The aquarium also has a wax museum, tropical reptile house, cinema, and snow world, which could keep a family entertained for most of the day.
Of course, Antalya's hotels are designed to cater to your every whim, so you might not even want to leave the vicinity.
Most hotels in the area are vast, sprawling complexes, and much like cruise ships, are more akin to towns than hotels.
I stayed at the Cornelia Diamond Luxury Golf Resort in Belek, an all inclusive paradise for holidaymakers.
There are seven swimming pools – both cold and hot, the luxurious Crassula Spa, a private stretch of beach for guests to enjoy, and even an array of water slides to tempt your inner child.
And while I can barely tell one end of a club from another, Cornelia is a golfer's dream, with its own 27-hole championship course designed by renowned golfer, Sir Nick Faldo.
There are also eight restaurants and a Biscotti café, which served me one of my all-time favourite desserts as a post-pool treat – macaroons – with an incredible kiwi syrup on the side.
One of the biggest draws of the Turkish Riviera is its incredibly affordable luxury, compared to its European counterparts, exemplified by the decadence at hotels like the Cornelia Diamond.

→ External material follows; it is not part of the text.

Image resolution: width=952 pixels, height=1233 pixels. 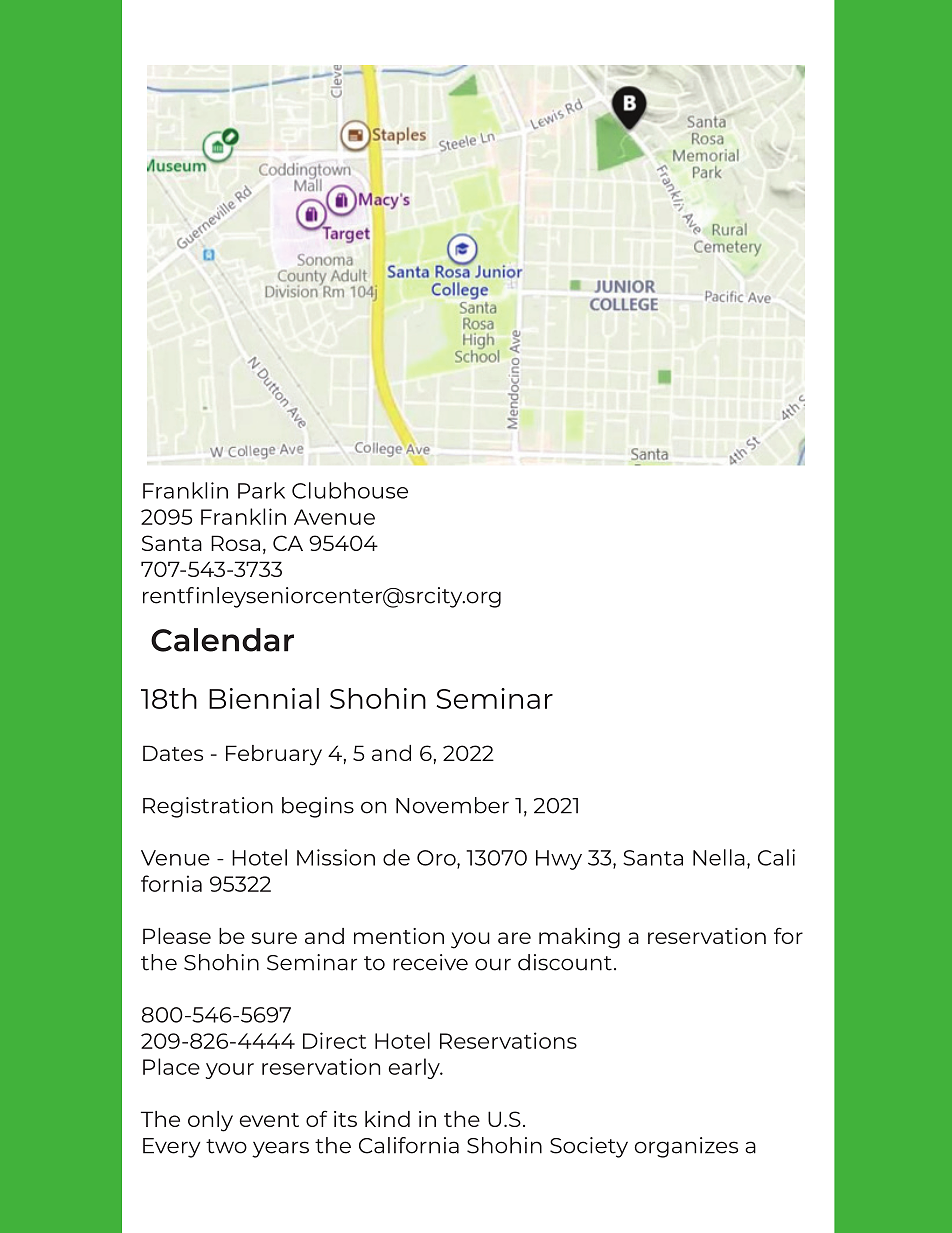 What do you see at coordinates (261, 490) in the screenshot?
I see `Park` at bounding box center [261, 490].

My host for the trip tells me that Antalya has more five star hotels than the entirety of Spain, yet they're significantly cheaper.
As the cost of living bites and the sun rises on a post-pandemic world, the Turkish Riviera is a chance to enjoy a slice of paradise without so much of the cost.
It'd be difficult to say no.
Turkish Airlines flies daily flights from Manchester Airport direct to Antalya in July, August and September, and four times a week on Fridays, Saturdays, Sundays and Mondays throughout October.
Economy fares start from £236 and Business Class from £1,012 return, taxes and charges included.